Work instructions:
(a) Reproduce word for word the part of the transcript from "Craig: Absolutely." to "women do not.".
(b) In the records, quote the lines from the line with "You are a GUI" to the line with "tap(927, 463)" exactly, leaving the pictures out.

Source excerpt:
______
Craig: And as a character she has all the things you want. Because she is not an ordinary person who just happens to overhear people and so in a sense becomes a hero by luck. She’s a genius. So as you already point out, she has a photographic memory. She performed, this is from the article, “brilliantly at the elite Sciences Po, graduating at the top of her class in 1939.”
This is a very, very smart woman. And yet what do they have her doing in the war? Well, translating for men. Right? And just being kind of secretarial in that regard. And she exploits that.
That is a huge Achilles heel. And in wartime when all of these men are doing everything they can at the highest, most cat and mouse levels, to steal information from each other, they’ve left this massive backdoor open because they don’t know that women are as smart, or smarter, than them.
So, she gathers, for instance, documents regarding the German rocket program into a report called the Wachtel Report. And when this report was looked at by intelligence — there’s an intelligence analyst in London named Reginald V. Jones, which is an incredibly British name. Reginald V. Jones. When Reginald V. Jones saw the Wachtel Report he called it a masterpiece in the history of intelligence gathering. And when he asked who sent the report he was told that the source as only known by the code name Amniarix and that she was one of the most remarkable young women of her generation.
And I think that that was absolutely true.
John: So let’s think about this as a movie. So one of the fundamental questions I come up to is what language do you shoot this in? You’re going to make this for an American audience, either French or German is going to be switched into English so that we don’t have to read subtitles the entire time. Would you agree?
Craig: Absolutely.
John: So, French becomes English and German stays German?
Craig: No question.
John: All right. And so we’re doing that and so all of the French people are going to be speaking English. I basically get that. Who is our prototype for Jeannie herself? Who do we see in that role? Because it seems like a star role.
Craig: For sure. So, she was born in 1919. This is taking place around 1943. So we’re talking about a 24-year-old woman. And she was beautiful. That was part of the deal was that she was kind of notoriously beautiful. So, you know, here we are looking for a beautiful woman in her mid-20s who we also believe is brilliant. There’s that thing behind the eyes that some men and some women have, and some men and some women do not.
John: Yeah. That actress can be found. I’m not actually so worried about that, thinking about that age range. I mean, as you get older we have this generation of remarkable talents, the Cate Blanchetts, the Nicole Kidmans. But I think we have a new batch of those who are in their 20s who could do that. A Daisy Ridley. There’s some great British or American actress who I think could do that role brilliantly.
Craig: No question. I think that there are quite a few. And the other — you would want, I think, the thing that this article does not give you really is that key relationship. A relationship will emerge eventually. She does meet this man and they get married. But that’s after.
John: That’s the end.
Craig: Right. So you need that key relationship in the middle. It doesn’t have to be romantic, but it has to be valuable.
______
Provided records:
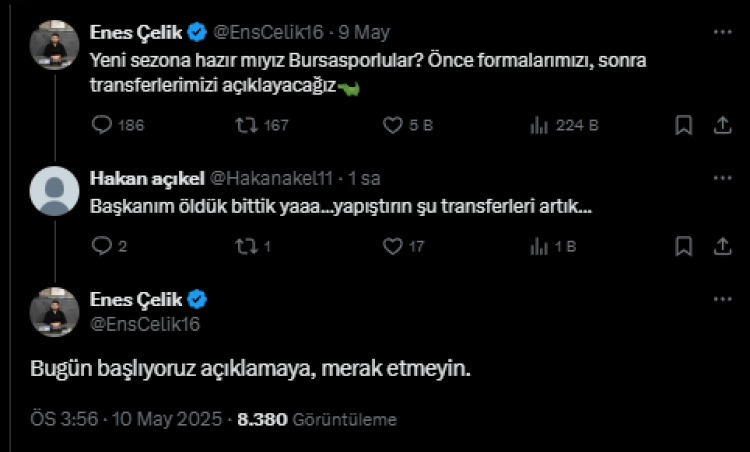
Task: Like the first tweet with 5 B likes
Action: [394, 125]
______
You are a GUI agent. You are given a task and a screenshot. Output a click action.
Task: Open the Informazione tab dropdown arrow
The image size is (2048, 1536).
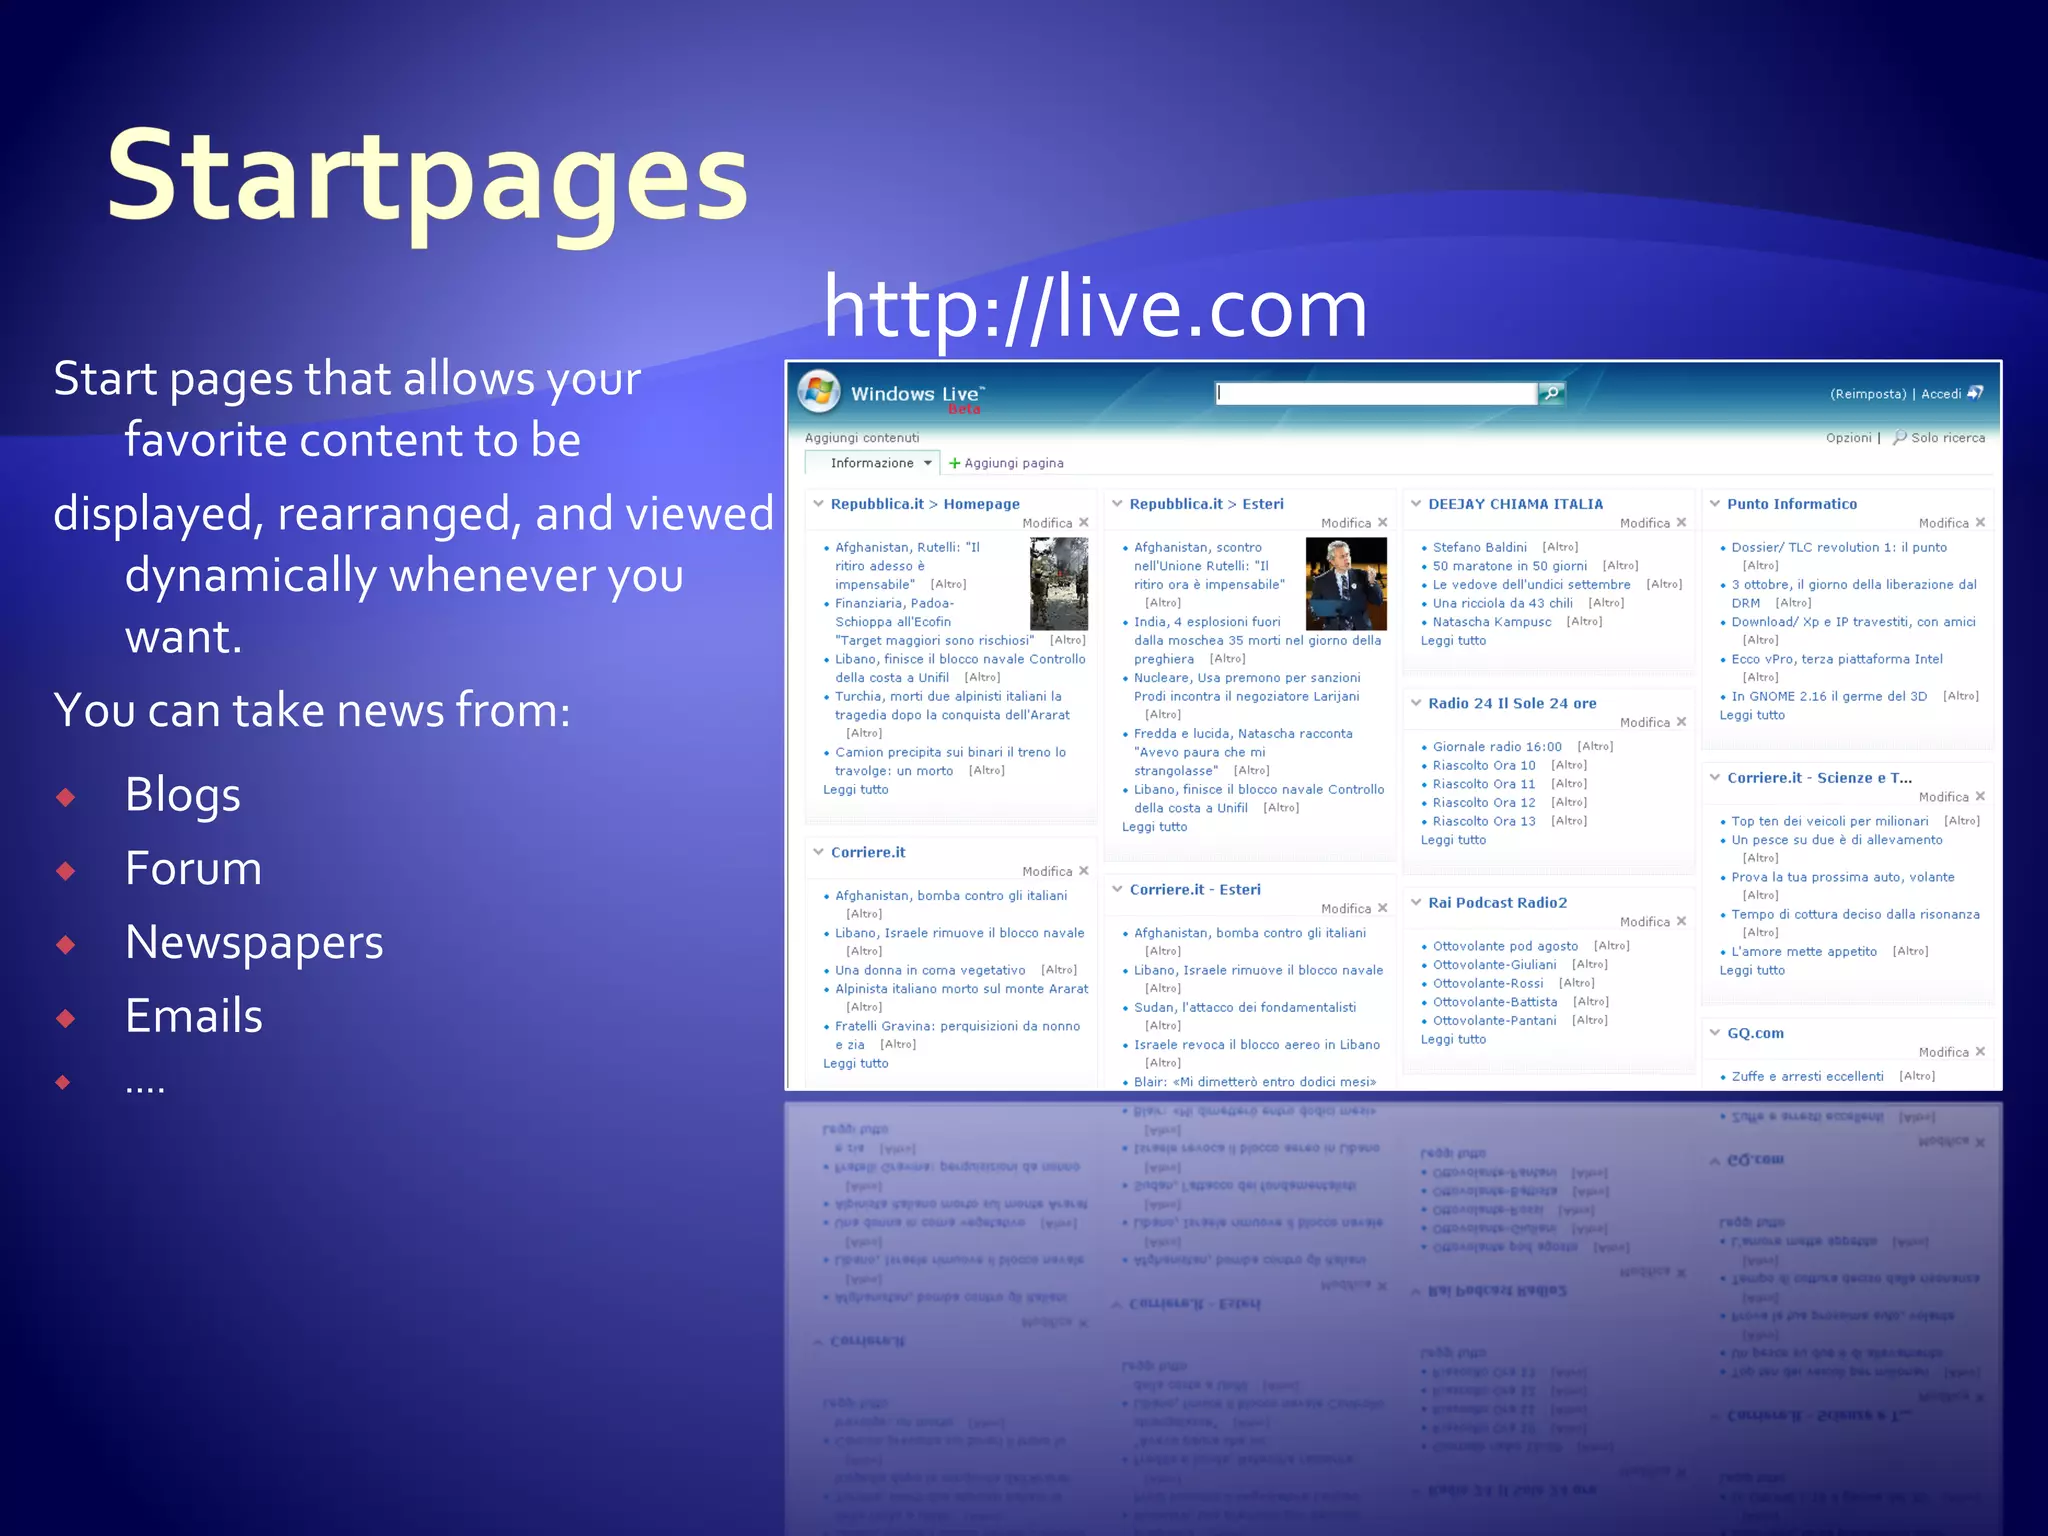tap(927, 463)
______
Answers below:
(a)
Craig: Absolutely.
John: So, French becomes English and German stays German?
Craig: No question.
John: All right. And so we’re doing that and so all of the French people are going to be speaking English. I basically get that. Who is our prototype for Jeannie herself? Who do we see in that role? Because it seems like a star role.
Craig: For sure. So, she was born in 1919. This is taking place around 1943. So we’re talking about a 24-year-old woman. And she was beautiful. That was part of the deal was that she was kind of notoriously beautiful. So, you know, here we are looking for a beautiful woman in her mid-20s who we also believe is brilliant. There’s that thing behind the eyes that some men and some women have, and some men and some women do not.

(b)
You are a GUI agent. You are given a task and a screenshot. Output a click action.
Task: Open the Informazione tab dropdown arrow
The image size is (2048, 1536).
tap(927, 463)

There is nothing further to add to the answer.